TALICS$^3$: Tape Library Cloud Storage System Simulator

Suayb S. Arslan,James Peng,Turguy Goker
DOI: https://doi.org/10.1016/j.simpat.2024.102947
2024-06-12
Abstract:High performance computing data is surging fast into the exabyte-scale world, where tape libraries are the main platform for long-term durable data storage besides high-cost DNA. Tape libraries are extremely hard to model, but accurate modeling is critical for system administrators to obtain valid performance estimates for their designs. This research introduces a discrete--event tape simulation platform that realistically models tape library behavior in a networked cloud environment, by incorporating real-world phenomena and effects. The platform addresses several challenges, including precise estimation of data access latency, rates of robot exchange, data collocation, deduplication/compression ratio, and attainment of durability goals through replication or erasure coding. Using the {proposed} simulator, {one can} compare the single enterprise configuration with multiple commodity library configurations, making it a useful tool for system administrators and reliability engineers. This makes the simulator a valuable tool for system administrators and reliability engineers, enabling them to acquire practical and dependable performance estimates for their enduring, cost-efficient cold data storage architecture designs.

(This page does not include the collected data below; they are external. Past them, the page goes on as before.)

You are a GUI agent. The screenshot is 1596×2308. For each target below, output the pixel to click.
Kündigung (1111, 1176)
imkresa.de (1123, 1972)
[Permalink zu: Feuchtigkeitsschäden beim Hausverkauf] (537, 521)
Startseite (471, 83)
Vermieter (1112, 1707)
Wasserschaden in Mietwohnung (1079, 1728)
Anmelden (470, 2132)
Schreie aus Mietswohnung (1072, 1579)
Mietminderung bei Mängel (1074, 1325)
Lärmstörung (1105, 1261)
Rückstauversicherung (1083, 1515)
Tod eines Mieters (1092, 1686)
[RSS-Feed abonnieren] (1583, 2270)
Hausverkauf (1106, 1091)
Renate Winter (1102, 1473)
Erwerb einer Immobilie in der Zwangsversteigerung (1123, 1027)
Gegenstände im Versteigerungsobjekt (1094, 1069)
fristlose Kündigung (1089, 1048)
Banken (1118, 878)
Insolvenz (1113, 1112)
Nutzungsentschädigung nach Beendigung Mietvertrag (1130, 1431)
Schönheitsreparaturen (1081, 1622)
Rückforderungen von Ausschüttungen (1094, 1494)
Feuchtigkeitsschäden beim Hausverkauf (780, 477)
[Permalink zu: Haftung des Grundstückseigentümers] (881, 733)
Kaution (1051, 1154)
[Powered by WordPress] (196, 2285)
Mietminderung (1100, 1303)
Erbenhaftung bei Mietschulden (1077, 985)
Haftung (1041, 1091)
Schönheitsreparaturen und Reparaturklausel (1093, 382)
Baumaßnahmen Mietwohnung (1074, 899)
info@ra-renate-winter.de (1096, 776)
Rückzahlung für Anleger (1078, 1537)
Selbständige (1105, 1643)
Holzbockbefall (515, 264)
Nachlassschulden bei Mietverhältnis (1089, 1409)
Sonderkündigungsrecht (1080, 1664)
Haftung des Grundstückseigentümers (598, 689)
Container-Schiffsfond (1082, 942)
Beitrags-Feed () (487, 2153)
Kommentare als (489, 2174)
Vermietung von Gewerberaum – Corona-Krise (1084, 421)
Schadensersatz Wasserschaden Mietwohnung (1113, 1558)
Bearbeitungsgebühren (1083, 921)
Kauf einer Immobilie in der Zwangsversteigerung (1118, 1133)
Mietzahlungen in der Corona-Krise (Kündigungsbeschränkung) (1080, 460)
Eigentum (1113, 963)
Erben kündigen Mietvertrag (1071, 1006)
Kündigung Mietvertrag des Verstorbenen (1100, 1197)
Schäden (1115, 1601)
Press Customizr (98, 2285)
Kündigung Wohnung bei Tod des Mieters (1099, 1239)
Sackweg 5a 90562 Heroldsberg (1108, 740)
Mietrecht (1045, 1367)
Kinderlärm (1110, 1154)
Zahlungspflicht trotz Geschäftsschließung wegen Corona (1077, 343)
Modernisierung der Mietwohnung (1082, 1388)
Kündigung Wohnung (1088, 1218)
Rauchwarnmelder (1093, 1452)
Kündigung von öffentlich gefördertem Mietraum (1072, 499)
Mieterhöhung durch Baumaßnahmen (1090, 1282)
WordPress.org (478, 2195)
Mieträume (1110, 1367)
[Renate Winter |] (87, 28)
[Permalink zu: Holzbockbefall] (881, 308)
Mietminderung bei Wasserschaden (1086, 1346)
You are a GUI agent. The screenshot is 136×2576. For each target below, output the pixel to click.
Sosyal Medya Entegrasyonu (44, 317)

Distributed, Parallel, and Cluster Computing,Systems and Control
What problem does this paper attempt to address?
The paper introduces and describes the TALICS3 (Tape Library Cloud Storage System Simulator), which is designed to address the challenges associated with modeling the complex behavior of tape library systems in cloud environments. Here are the key points regarding the problem the paper aims to solve: 1. **Complexity of Tape Library Systems**: Tape library systems are critical for long-term durable data storage, especially in high-performance computing (HPC) environments. However, they are difficult to model accurately due to their intricate design and the interplay between various components such as robots, drives, and cartridges. 2. **Performance Estimation**: Accurate modeling is essential for system administrators to estimate the performance of their designs, including data access latency, robot exchange rates, data collocation, deduplication/compression ratios, and durability goals. 3. **Comparative Analysis**: There is a need for a simulation platform that allows for comparative analyses between centralized single-library systems and distributed systems comprising multiple commodity libraries. 4. **Design Tool for Reliability Engineers**: The paper aims to provide a valuable design tool for reliability engineers, enabling them to acquire practical and dependable performance estimates for their enduring, cost-efficient cold data storage architecture designs. In summary, the paper seeks to solve the problem of accurately modeling the behavior of tape library systems in cloud environments.